Who Wants to be First?

After much preparation, we opened our new radiation therapy department in September 2008.  Many many elements and “players” had to come together to produce a new state of the art community cancer center.  No detail was overlooked– the existing space had to be renovated  to create a more “zen-like” work flow and feel; the front office staff  had to be selected whose faces and voices would materialize as the “first impression” that our new patients would form as they entered a “brave new world”. My nurse had to be hired, who would play a critical role in the education and management of the patients.  Radiation therapists were recruited who would see the patients daily for up to eight weeks of treatment, directing the beams with the utmost precision while acting as “parents”, confidants, psychiatrists, social workers and otherwise infinite sources of knowledge, gossip and entertainment.  The physics staff– the dosimetrist who does the actual treatment planning and the medical physicist, ultimately responsible for the function of the machines and the safety of the patient—were chosen first, because in order to get a new radiation therapy department going, the linear accelerator must first be installed, and then “commissioned”.

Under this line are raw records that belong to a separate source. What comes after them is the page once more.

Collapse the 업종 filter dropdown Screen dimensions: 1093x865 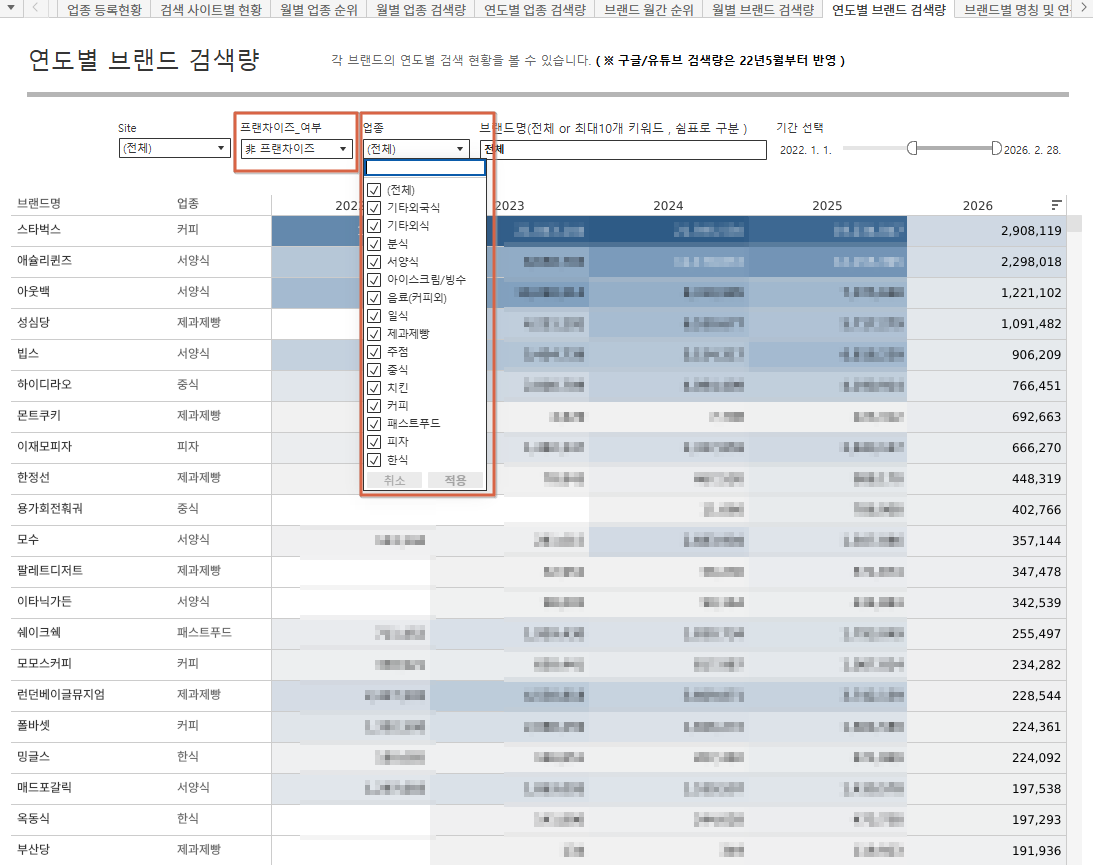(415, 149)
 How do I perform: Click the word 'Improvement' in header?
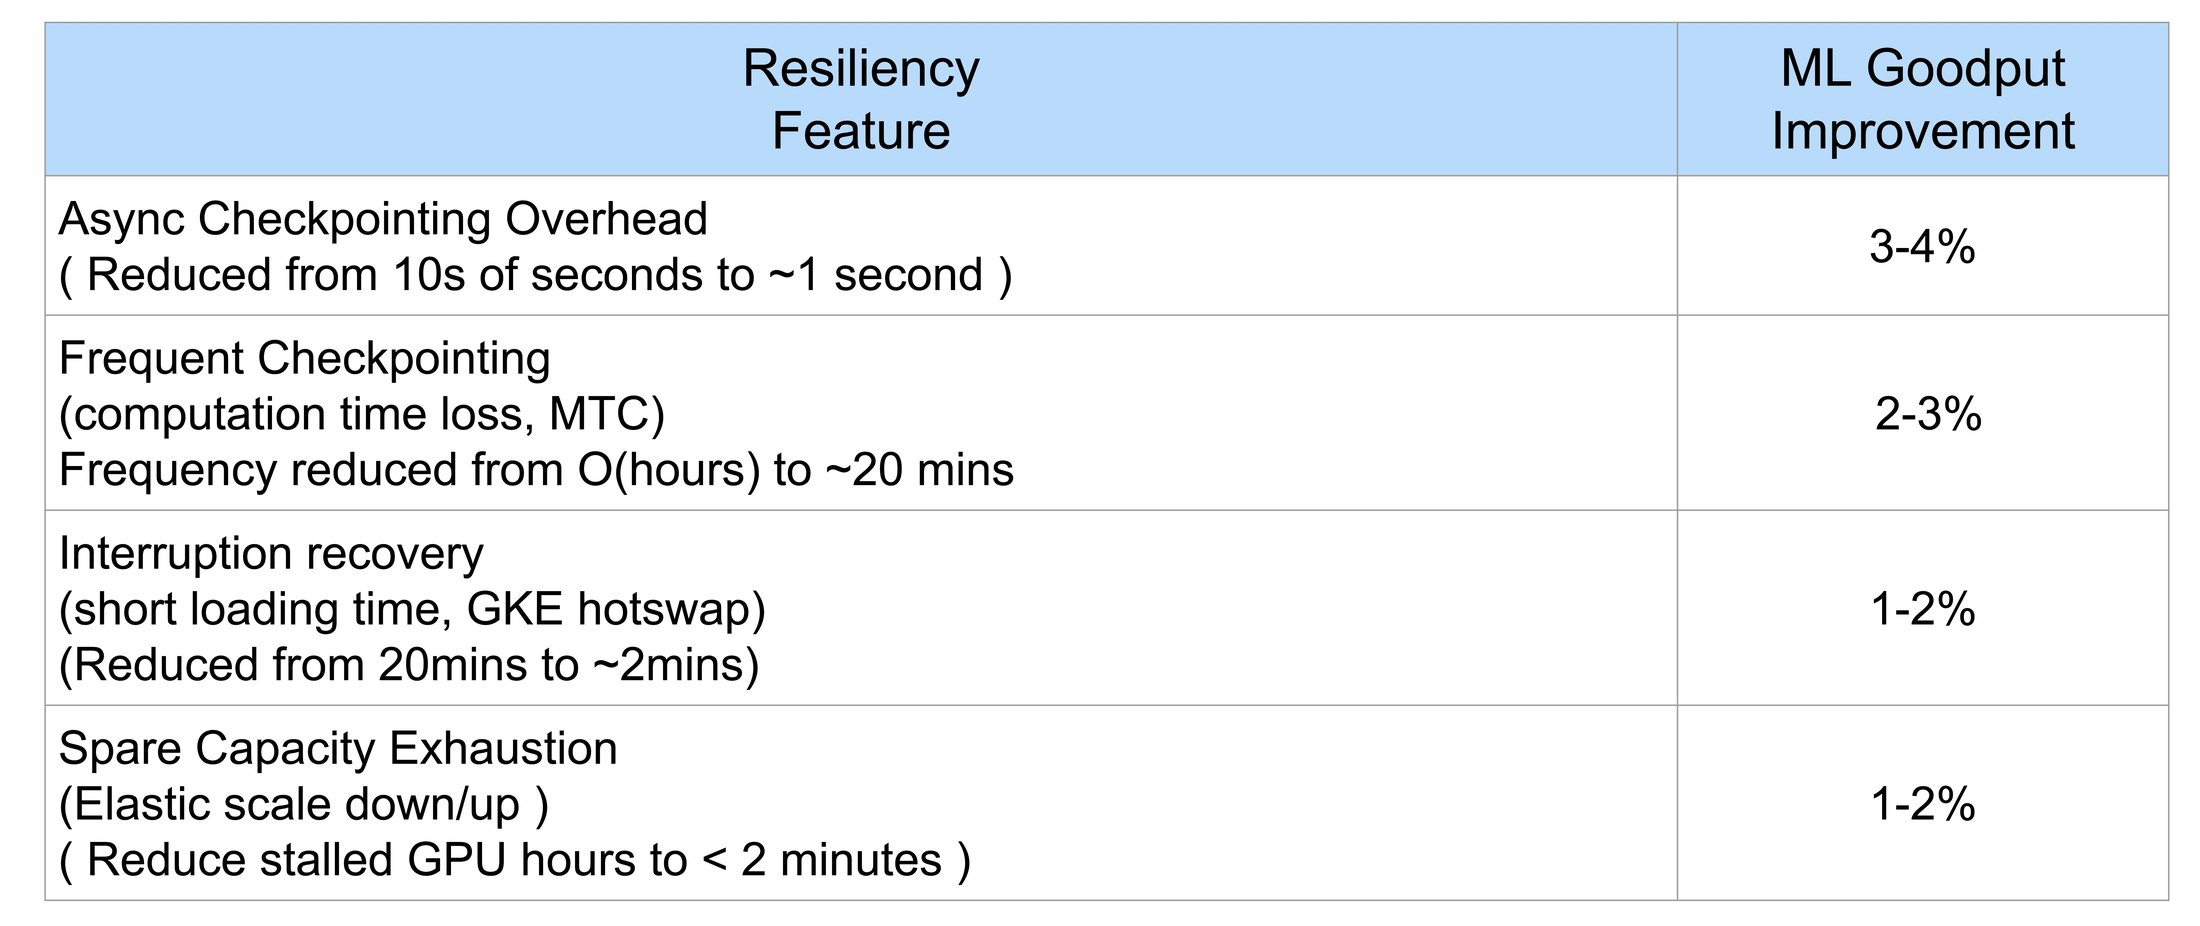[1923, 131]
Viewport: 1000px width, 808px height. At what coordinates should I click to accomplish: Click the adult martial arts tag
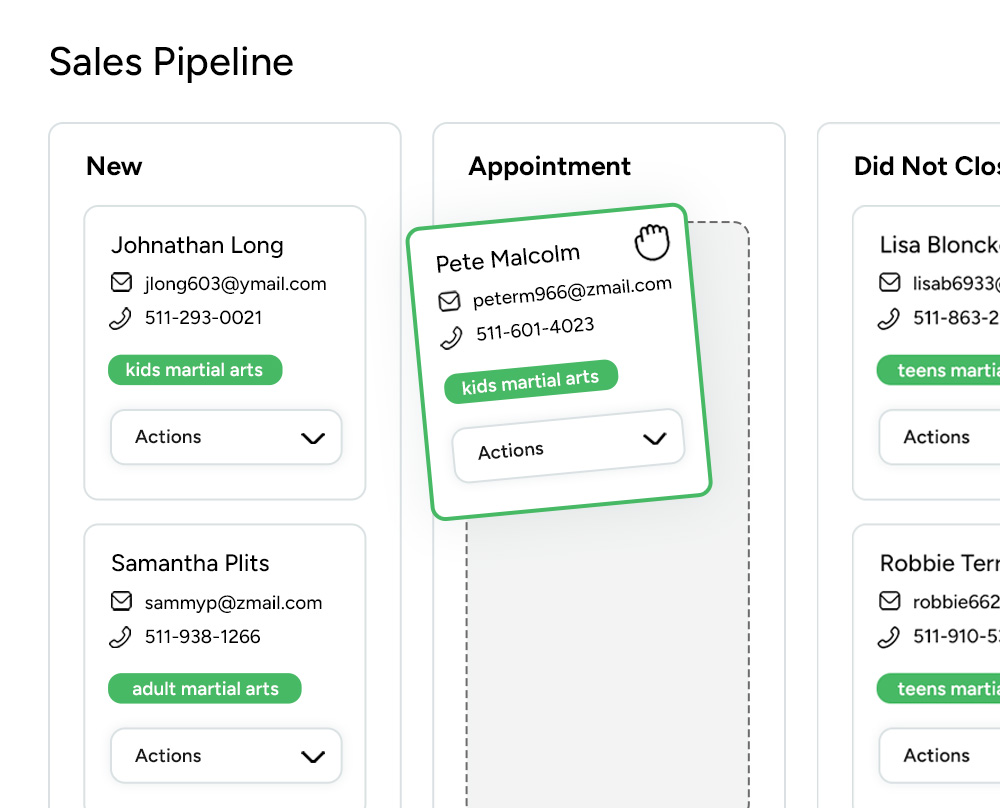click(205, 689)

A Linac is a very complex piece of equipment, housed in its own “vault”, a lead shielded room in the department.  Long ago, and far away, for precisely 24 hours before my written board exam, I could tell you EXACTLY how one works.  Now when a patient (and it is nearly ALWAYS an engineer!) asks me, “How does that thing produce radiation?”, I take his arm, and escort him to the office of my physicist who will gladly  explain everything (and I do mean EVERYTHING) to the patient.  Usually the patient emerges an hour later, with eyes slightly glazed over, and I am never asked another question.  And when it comes to explaining, and commissioning a linear accelerator, my physicist is simply the best.

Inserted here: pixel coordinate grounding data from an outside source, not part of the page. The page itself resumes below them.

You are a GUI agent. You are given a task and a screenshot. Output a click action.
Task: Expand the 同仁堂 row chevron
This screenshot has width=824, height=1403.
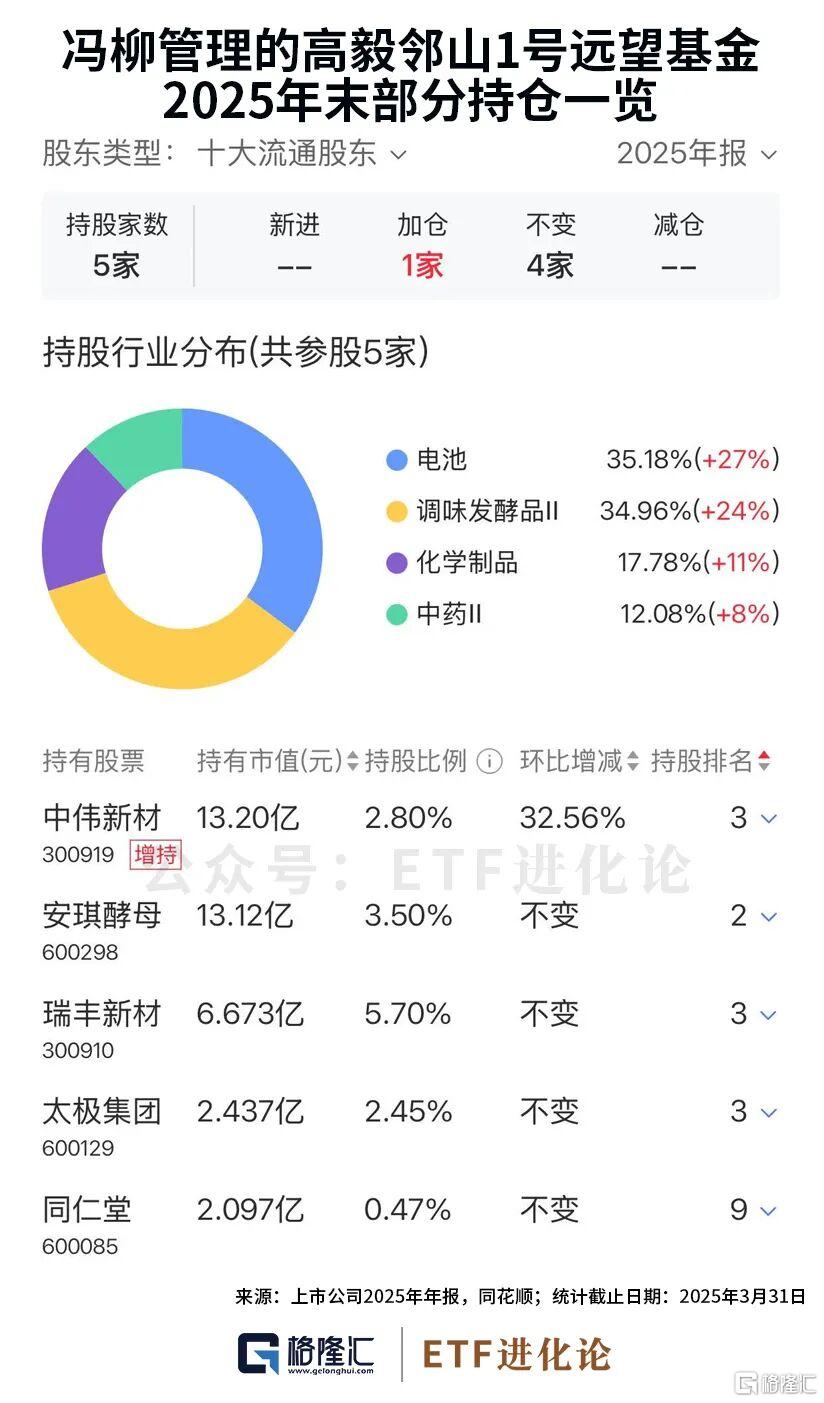[x=768, y=1211]
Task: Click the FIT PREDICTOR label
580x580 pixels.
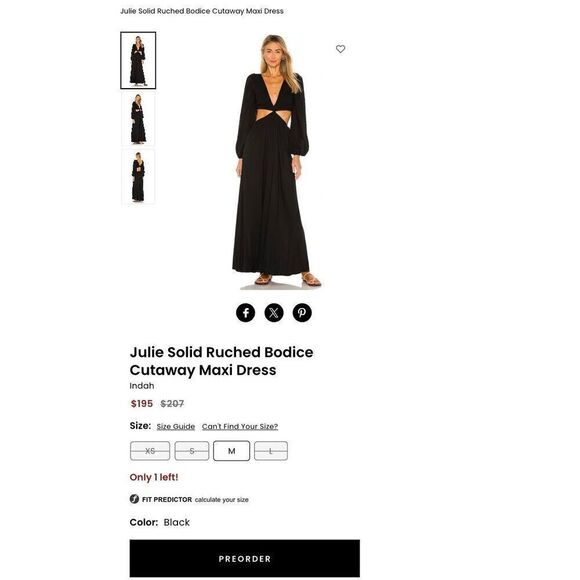Action: pos(167,499)
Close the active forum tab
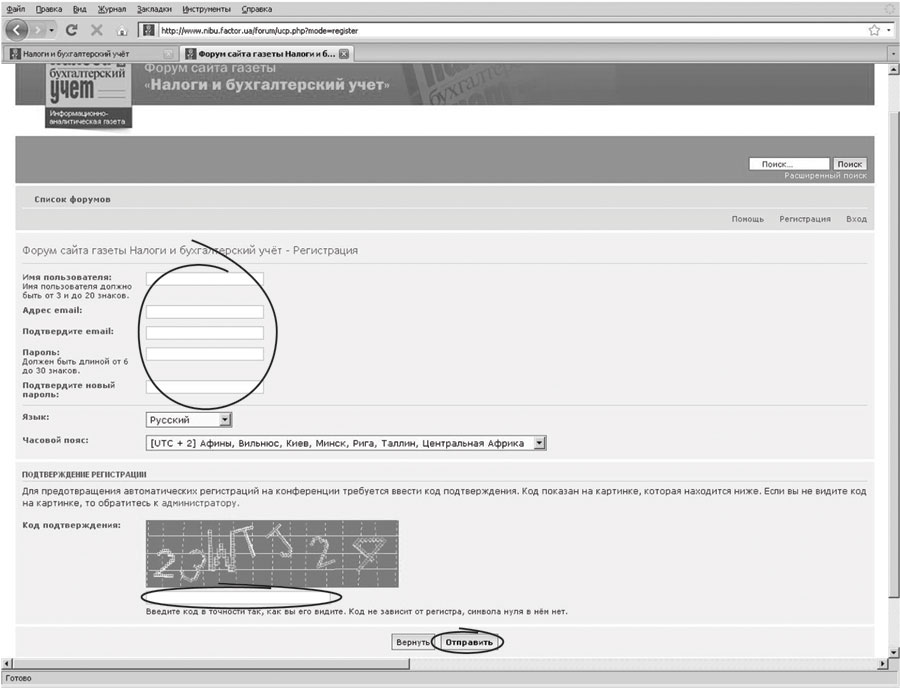The width and height of the screenshot is (900, 688). coord(344,53)
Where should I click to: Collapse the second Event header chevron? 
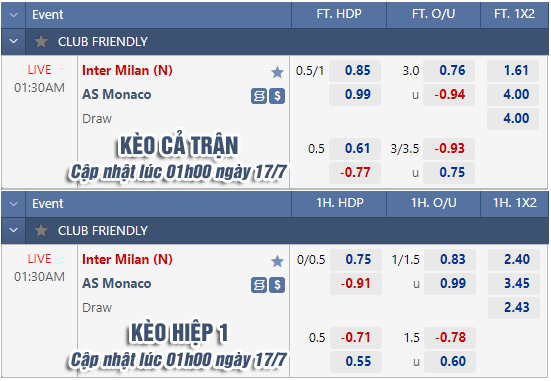coord(14,204)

The process of commissioning takes up to six weeks.  The company provides the “specs” of how the machine is supposed to perform, however we don’t just take the manufacturer’s word for it and plug it in and run with it.  After all, this is radiation, dangerous stuff if applied incorrectly.  The physicist uses his equipment to measure the output of the beam, at every different energy, at every different depth, for every different radiation field size.  Internal shields and beam adjustors and compensators are put through rigorous use to try to find faults. Computer connections are tested; video systems are monitored, and no stone is left unturned.  It is an arduous process, producing reams of data. At the end, when all is said and done, the machine must produce beams of sufficient strength, and fields of precise shape, or there will be no “acceptance”, and back it goes to the manufacturer.

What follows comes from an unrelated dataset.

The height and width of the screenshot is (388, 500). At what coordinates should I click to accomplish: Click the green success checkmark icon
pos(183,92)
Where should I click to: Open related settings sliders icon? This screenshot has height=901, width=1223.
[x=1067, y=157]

So it was with great excitement and anticipation that we finally were ready to treat our first patient.  She was a lovely elderly woman with breast cancer, diminutive in size but full of personality!  She wore a royal blue boucle suit to her first treatment, replete with a silver flower brooch that she had made herself in her eldercare silversmithing class. She took tiny steps on her kitten heels down the ramp leading inside the vault.  Her hair and make up were perfect.  She was composed and polite to the staff.  She beamed at me.  As directed by the therapists, she changed into her gown.  They positioned her on the table, five feet off the ground.  They set the machine to its assigned position.  Everything was ready, so I pronounced, in my most important special occasion voice:  “Mrs. B, you are about to be the very first, number one patient EVER to be treated in this department on this machine.”

There was a moment of silence, and then Mrs. B EXPLODED into action, causing all of us, the therapists and me, to take a step backwards in surprise then forwards in alarm since she was at a height which could practically guarantee not only orthopedic but also neurosurgical injuries, should she fall.  She sat bolt upright and began to climb off the table, all the while exclaiming:  “The first?  THE FIRST??!!!  You never told me that I was the FIRST!   YOU GET ME DOWN FROM HERE AND EXPERIMENT ON SOMEONE ELSE FIRST!  I am not your guinea pig!  I’m going home RIGHT NOW!”

Okay…..would anyone else like to be first?